Set exercise 1: Copy out the essay on the film Demon word for word.

Extract:
========

I am starting this discussion of the film Demon (Poland, 2015) in a different place than when I originally watched it a few months ago. While it already seemed timely to discuss in relation to many aspects of American politics and the rise of extreme nationalist groups, I did not know enough about Polish politics to forsee the passage of the controversial “Holocaust law” by its current sitting government.
The film has been subject to a form of contemporary suppression, having been vote brigaded to low reviews on IMDB shortly after it’s release. The tragic death of its director, Marcin Wrona, has also overshadowed much of the writing on Demon. With the success of Get Out and the VVitch, we are at a cultural high point of Horror as a form of social critique. I am looking to place Wrona’s film within this context. It serves as a warning that memorializing and memory are not one in the same; one is a mnemonic in service of the other, and is susceptible to fallacy and corruption.
[CONTAINS SPOILERS]
“Whoever does not partake in society is either a god or a beast. There is no man without society and there is no society without memory.”

========

[Item coordinate data]
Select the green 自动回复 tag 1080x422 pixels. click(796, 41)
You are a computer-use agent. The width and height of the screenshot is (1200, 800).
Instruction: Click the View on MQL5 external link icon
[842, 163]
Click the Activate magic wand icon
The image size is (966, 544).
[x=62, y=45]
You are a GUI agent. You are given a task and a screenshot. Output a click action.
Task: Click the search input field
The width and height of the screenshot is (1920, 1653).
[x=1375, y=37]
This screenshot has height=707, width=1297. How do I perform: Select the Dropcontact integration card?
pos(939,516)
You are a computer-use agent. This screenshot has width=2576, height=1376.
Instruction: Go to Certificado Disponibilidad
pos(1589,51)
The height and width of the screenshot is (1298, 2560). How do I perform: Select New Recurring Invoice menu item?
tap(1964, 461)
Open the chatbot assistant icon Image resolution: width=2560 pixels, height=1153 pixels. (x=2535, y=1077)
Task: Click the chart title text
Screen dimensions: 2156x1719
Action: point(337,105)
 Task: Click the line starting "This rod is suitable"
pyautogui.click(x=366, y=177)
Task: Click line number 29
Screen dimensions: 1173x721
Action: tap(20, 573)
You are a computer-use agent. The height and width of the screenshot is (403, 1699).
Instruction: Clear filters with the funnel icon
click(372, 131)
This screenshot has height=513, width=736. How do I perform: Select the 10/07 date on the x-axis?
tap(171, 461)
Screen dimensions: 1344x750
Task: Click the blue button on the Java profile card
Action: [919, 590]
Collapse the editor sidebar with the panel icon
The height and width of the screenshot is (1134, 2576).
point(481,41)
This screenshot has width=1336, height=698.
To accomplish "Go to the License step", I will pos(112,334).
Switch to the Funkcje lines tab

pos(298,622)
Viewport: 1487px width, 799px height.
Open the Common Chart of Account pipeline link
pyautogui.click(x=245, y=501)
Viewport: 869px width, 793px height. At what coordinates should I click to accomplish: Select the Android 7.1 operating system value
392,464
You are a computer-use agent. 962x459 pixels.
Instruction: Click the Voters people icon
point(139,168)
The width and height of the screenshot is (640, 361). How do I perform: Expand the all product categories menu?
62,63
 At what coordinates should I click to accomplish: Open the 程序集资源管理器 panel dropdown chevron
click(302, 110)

========

Set exercise 2: Rewrite the entries from the first line through the line containing "click(372, 131)", swapping "Instruction" for "Command" and changing nothing else. Return only those lines.

Written solution 1:
I am starting this discussion of the film Demon (Poland, 2015) in a different place than when I originally watched it a few months ago. While it already seemed timely to discuss in relation to many aspects of American politics and the rise of extreme nationalist groups, I did not know enough about Polish politics to forsee the passage of the controversial “Holocaust law” by its current sitting government.
The film has been subject to a form of contemporary suppression, having been vote brigaded to low reviews on IMDB shortly after it’s release. The tragic death of its director, Marcin Wrona, has also overshadowed much of the writing on Demon. With the success of Get Out and the VVitch, we are at a cultural high point of Horror as a form of social critique. I am looking to place Wrona’s film within this context. It serves as a warning that memorializing and memory are not one in the same; one is a mnemonic in service of the other, and is susceptible to fallacy and corruption.
[CONTAINS SPOILERS]
“Whoever does not partake in society is either a god or a beast. There is no man without society and there is no society without memory.”

Written solution 2:
Select the green 自动回复 tag 1080x422 pixels. click(796, 41)
You are a computer-use agent. The width and height of the screenshot is (1200, 800).
Command: Click the View on MQL5 external link icon
[842, 163]
Click the Activate magic wand icon
The image size is (966, 544).
[x=62, y=45]
You are a GUI agent. You are given a task and a screenshot. Output a click action.
Task: Click the search input field
The width and height of the screenshot is (1920, 1653).
[x=1375, y=37]
This screenshot has height=707, width=1297. How do I perform: Select the Dropcontact integration card?
pos(939,516)
You are a computer-use agent. This screenshot has width=2576, height=1376.
Command: Go to Certificado Disponibilidad
pos(1589,51)
The height and width of the screenshot is (1298, 2560). How do I perform: Select New Recurring Invoice menu item?
tap(1964, 461)
Open the chatbot assistant icon Image resolution: width=2560 pixels, height=1153 pixels. (x=2535, y=1077)
Task: Click the chart title text
Screen dimensions: 2156x1719
Action: point(337,105)
 Task: Click the line starting "This rod is suitable"
pyautogui.click(x=366, y=177)
Task: Click line number 29
Screen dimensions: 1173x721
Action: tap(20, 573)
You are a computer-use agent. The height and width of the screenshot is (403, 1699).
Command: Clear filters with the funnel icon
click(372, 131)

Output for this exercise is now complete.